Fourteen adult subjects with type 1 diabetes underwent 22 human closed-loop experiments lasting 21.5 ± 2.0 h as published previously.
3 One subject withdrew early from the study because of repeated intravenous catheter failures, for a total of 21 closed-loop experiments in 13 subjects who received automated insulin and glucagon delivery. Hormone delivery rates were determined by the fading memory proportional derivative (FMPD) algorithm.
13,14 Each subject wore two glucose sensors, and data from the more accurate sensor after a 2 h assessment period was used as the input into the FMPD algorithm. Arterialized venous blood glucose (VBG) levels were measured every 10 min for assessment of sensor accuracy, detection of hypoglycemia, and data analysis purposes. If neither glucose sensor was reading accurately, defined as deviating by more than 20% (for VBG 75 mg/dl or higher) or 20 mg/dl (<75 mg/dl) from the reference VBG value, then the VBG level was used as the input into the algorithm.
In addition to a basal component, the subcutaneous insulin delivery was dosed according to the difference between the glucose levels and the glucose target (proportional error) and the slope of glucose level (derivative error). The insulin delivery rate was modified by a fading memory (exponential decay) of past proportional and derivative errors, with more recent errors affecting the rate more heavily than remote errors.
Glucagon was delivered subcutaneously via a syringe pump and was given at times of impending hypoglycemia as determined by the FMPD algorithm, but in the opposite direction compared to insulin. Glucagon delivery was increased for negative proportional errors (glucose levels below target) and negative derivative errors (falling glucose levels) and was also modified by the glucose history. Seven subjects received glucagon delivered in a prolonged fashion, termed low-gain glucagon delivery, and six subjects received glucagon delivered in a short-lived but brisk fashion at times of impending hypoglycemia, termed high-gain glucagon delivery. Episodes of high-gain glucagon delivery that exceeded a dose of 0.5 mcg/kg were analyzed. The analysis was confined to glucagon delivery that was triggered by low and/or falling sensed glucose values and was separated from a meal by at least 1 h in either direction, yielding a total of 19 episodes. To be classified as a success (or failure), VBG did not (or did) fall below 70 mg/dl over a 60 min time period beginning at the start of glucagon delivery.

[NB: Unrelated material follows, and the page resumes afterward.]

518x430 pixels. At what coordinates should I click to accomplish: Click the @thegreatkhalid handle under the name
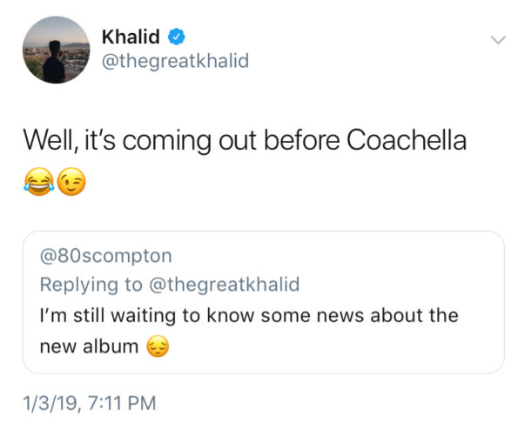pos(175,61)
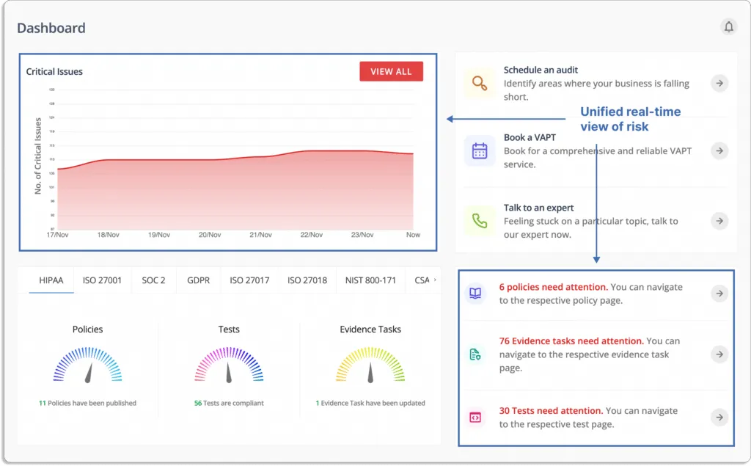Click the Tests compliance gauge
751x466 pixels.
coord(229,363)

Insulin on board was estimated at the start of glucagon delivery and compared between successes and failures using a model that we derived from data published by Holmes and associates.

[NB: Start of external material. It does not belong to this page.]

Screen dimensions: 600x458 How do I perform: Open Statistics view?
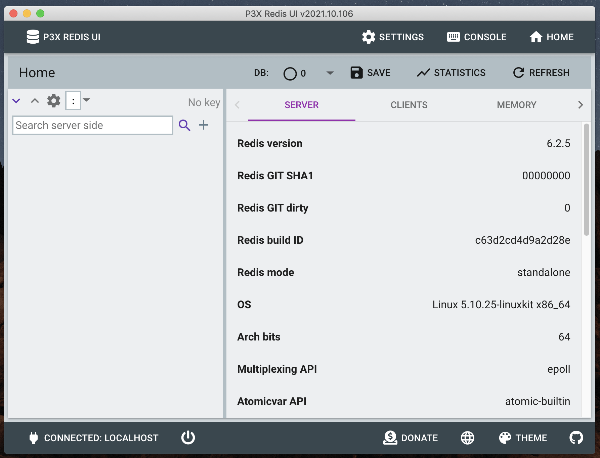[451, 73]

15 From the time of delivery, the amount of insulin on board, in units, was modeled to rise in a linear fashion for 30 min and maintain constant at this peak level for an additional 60 min. After this 90 min period, the amount of insulin considered to be on board from a discrete time point was decreased using the exponential decay function:
ae-kt, where
a is the amount of insulin infused over a five minute time interval,
e is Euler’s number (2.717),
k is the decay constant (0.012 min
-1), and
t is the elapsed time in minutes since the end of the 60 min plateau. After 9 h, insulin was considered to be completely cleared. For comparison, serum free insulin levels were measured by ELISA (Mercodia) in seven subjects just prior to each episode of glucagon delivery, as well as 5, 20, and 40 min after glucagon delivery.
Data are expressed as mean ± standard error of the mean. Sensor accuracy was calculated by comparing sensor glucose to reference blood glucose values.
16 If there was no VBG value available at the start of glucagon delivery, then the values done just prior to starting the glucagon and just after the initiation of glucagon were averaged. In general, these values were from blood drawn 5 min prior to and 5 min after the start of glucagon delivery, respectively. The same was true for calculating sensor bias at the start of glucagon delivery. Comparisons were made using unpaired
t tests. Calculations were performed using Excel 2007 version 12 (Microsoft Corporation, Redmond, WA).